● **Task instructions**
How many lines in the records below contain "computer"? Answer with the number alone.

Stored items:
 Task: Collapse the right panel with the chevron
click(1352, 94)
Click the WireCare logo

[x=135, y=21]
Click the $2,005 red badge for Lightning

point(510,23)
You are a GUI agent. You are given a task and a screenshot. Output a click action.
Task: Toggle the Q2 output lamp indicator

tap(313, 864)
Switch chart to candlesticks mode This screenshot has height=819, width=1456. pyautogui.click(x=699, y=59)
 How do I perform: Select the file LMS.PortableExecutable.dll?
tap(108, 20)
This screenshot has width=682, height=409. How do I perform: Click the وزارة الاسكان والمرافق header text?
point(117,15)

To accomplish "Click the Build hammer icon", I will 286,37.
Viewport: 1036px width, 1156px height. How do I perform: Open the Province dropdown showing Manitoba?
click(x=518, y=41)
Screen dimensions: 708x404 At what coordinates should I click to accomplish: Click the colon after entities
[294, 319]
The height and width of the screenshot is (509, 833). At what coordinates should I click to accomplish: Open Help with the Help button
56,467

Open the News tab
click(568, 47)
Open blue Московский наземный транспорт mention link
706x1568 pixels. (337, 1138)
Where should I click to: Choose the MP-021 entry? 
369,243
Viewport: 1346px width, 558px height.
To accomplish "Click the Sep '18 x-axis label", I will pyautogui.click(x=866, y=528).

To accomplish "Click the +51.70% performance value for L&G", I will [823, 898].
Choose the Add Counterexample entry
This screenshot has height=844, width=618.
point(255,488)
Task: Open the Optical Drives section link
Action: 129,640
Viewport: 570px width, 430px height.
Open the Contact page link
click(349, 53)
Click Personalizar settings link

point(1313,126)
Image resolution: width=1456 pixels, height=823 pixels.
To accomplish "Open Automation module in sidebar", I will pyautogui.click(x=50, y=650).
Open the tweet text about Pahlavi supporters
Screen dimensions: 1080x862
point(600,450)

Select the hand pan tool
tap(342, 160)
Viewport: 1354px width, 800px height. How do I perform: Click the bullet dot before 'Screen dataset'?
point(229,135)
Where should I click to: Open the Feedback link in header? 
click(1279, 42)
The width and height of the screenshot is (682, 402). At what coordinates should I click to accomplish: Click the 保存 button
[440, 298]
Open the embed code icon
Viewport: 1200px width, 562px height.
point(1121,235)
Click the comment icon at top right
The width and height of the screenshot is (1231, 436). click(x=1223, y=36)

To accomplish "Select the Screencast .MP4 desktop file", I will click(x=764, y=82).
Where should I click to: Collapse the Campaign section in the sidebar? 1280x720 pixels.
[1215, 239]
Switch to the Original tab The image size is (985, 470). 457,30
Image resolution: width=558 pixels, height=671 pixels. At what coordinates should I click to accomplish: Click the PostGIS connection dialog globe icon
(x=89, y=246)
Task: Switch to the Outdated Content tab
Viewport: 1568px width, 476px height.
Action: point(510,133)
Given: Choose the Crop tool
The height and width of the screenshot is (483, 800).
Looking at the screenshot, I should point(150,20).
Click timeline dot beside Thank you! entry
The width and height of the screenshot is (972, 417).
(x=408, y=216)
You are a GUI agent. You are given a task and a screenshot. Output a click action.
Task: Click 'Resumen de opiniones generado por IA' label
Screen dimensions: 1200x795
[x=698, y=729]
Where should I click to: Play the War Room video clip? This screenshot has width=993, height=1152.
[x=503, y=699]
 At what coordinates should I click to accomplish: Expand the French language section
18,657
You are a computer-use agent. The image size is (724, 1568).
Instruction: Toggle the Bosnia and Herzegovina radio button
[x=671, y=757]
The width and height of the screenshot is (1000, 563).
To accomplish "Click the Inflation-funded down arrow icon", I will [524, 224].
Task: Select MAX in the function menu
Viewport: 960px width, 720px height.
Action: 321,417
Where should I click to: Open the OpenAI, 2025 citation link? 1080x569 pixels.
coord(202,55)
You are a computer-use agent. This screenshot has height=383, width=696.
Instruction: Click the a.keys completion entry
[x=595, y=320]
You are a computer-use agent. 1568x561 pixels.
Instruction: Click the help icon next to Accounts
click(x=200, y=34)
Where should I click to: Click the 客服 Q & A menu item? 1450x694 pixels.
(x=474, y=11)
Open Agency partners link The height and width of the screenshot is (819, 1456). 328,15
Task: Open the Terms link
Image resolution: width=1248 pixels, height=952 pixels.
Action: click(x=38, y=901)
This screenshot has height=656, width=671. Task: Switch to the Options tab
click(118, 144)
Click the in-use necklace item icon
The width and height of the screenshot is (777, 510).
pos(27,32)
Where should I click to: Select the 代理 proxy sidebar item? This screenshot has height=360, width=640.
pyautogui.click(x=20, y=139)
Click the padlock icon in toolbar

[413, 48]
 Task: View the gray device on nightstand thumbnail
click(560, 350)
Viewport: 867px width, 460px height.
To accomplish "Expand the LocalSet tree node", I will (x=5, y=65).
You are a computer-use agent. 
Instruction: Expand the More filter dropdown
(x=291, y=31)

● **Solution to this problem**
4